In terms of practical input, Professor Rose McCabe and her colleagues from City St George’s University of London present their findings about National Health Service (NHS) staff using SFP with those in mental health crisis. Rayya Ghul and Mark Kilbey write about Take Off, a mental health charity in Kent, England led entirely by service users. Natasha Adams goes up a level and writes about how SFP can not only help young people but can also shape the services and structures within which they are engaged. Luke Goldie-McSorley shares his work as a statutory children’s worker and how SFP helps him to be the ‘ultimate co-conspirator’ in modelling and ‘being’ hope.
There is a healthy international dimension to the book. Emma Burns (New Zealand) writes about how SFP can align with the processes of procedural justice and help frontline policing. Michelle Orr (Australia) looks about how SFP can be used to assess and manage suicide risk. Aine Garvey from the Irish NHS draws on a wide range of sources to show how the work can itself help enhance the wellbeing of range of health professionals, teams and supervisors.
Back home, there is a chunky chapter from Dr Nektarios Kouvarakis, consultant forensic psychiatrist with Sussex Partnership NHS Foundation Trust, writes about how SFP can produce a more inclusive and empowering psychiatry.
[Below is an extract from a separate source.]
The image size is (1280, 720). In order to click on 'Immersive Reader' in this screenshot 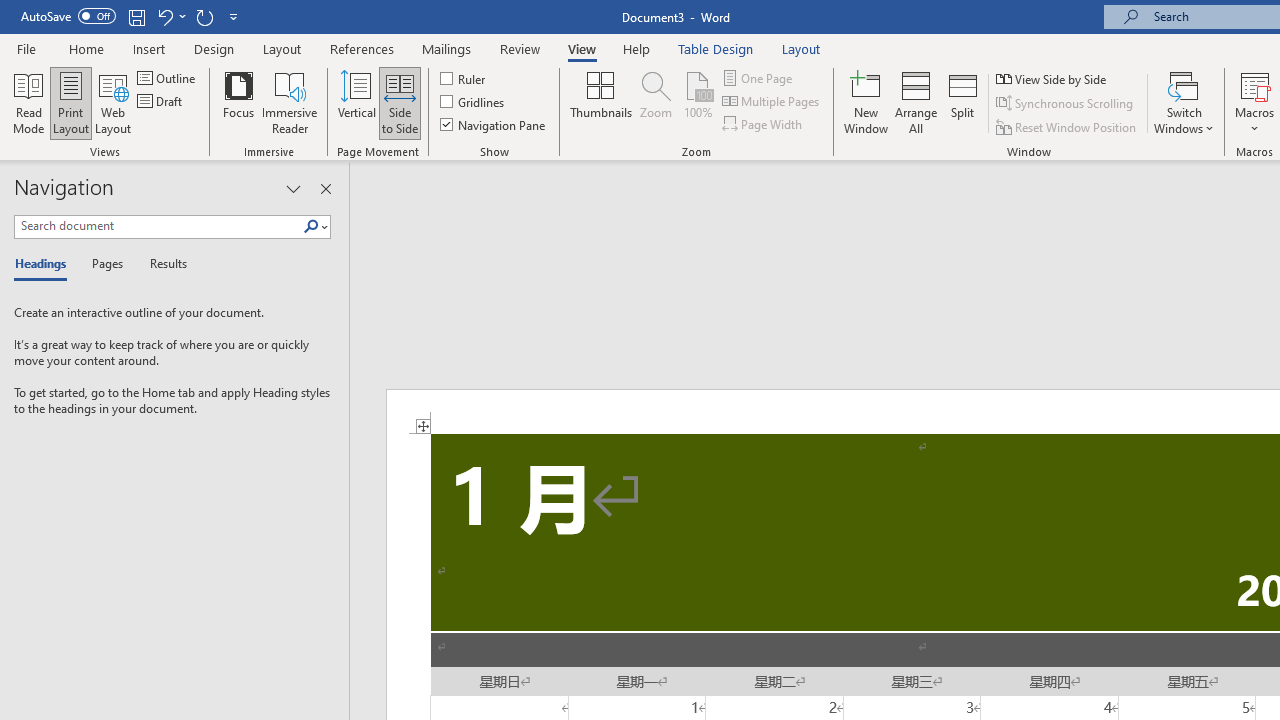, I will do `click(288, 103)`.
And Nick Perry gives himself a chapter to write about cases from his experience as an AMHP, right at the sharp end of the work with people who have been arrested or detained. What makes the book even more coherent is that the authors refer to each other’s chapters, noting where something resonates and is supported elsewhere.
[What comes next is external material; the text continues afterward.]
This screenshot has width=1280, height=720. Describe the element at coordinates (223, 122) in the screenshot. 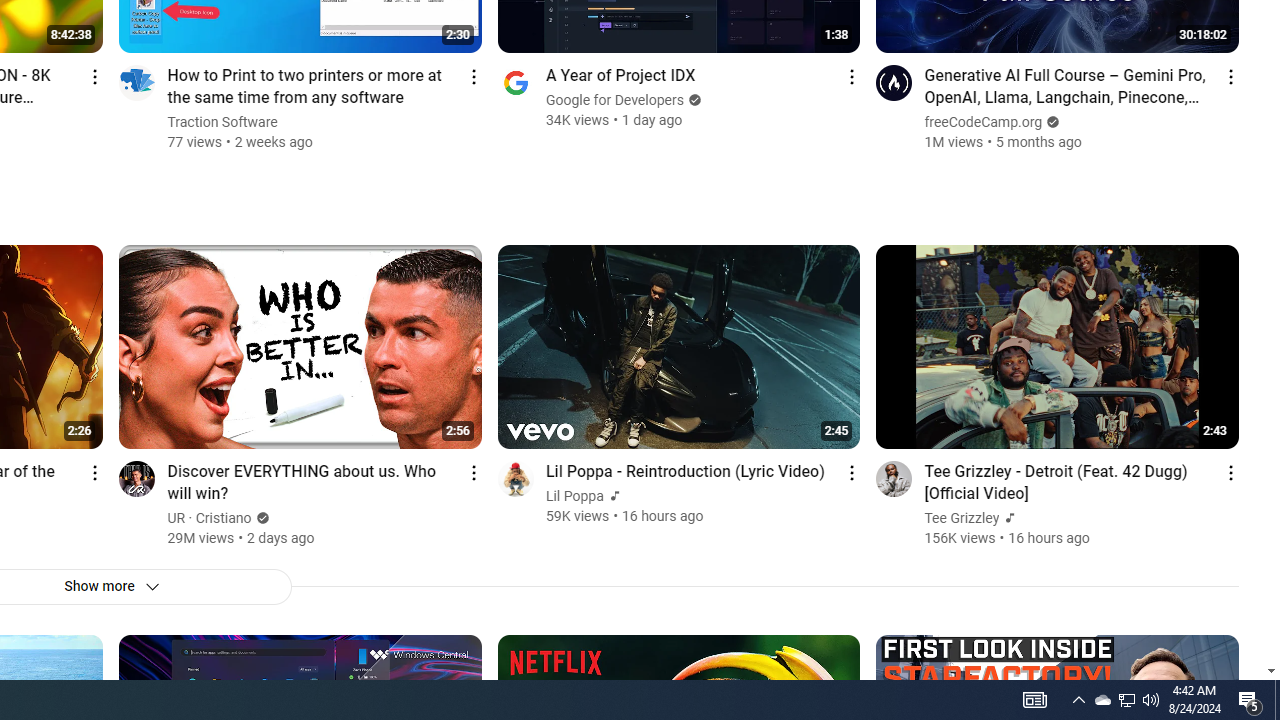

I see `'Traction Software'` at that location.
I think this is the most consequential SF book for some time. It feels like a group of leading voices, some very experienced and some newer, taking a collective deep breath. We’re here. We’re still here after 35+ years. We’re building bridges with other professionals without losing what makes SFP both magical and effective. There is so much fine and carefully positioned practice described here – it’s both humbling and inspiring. And, in the end, it’s not just about mental health crisis; it’s about deploying SFP wherever you are and whatever difficult setting in which you find yourself.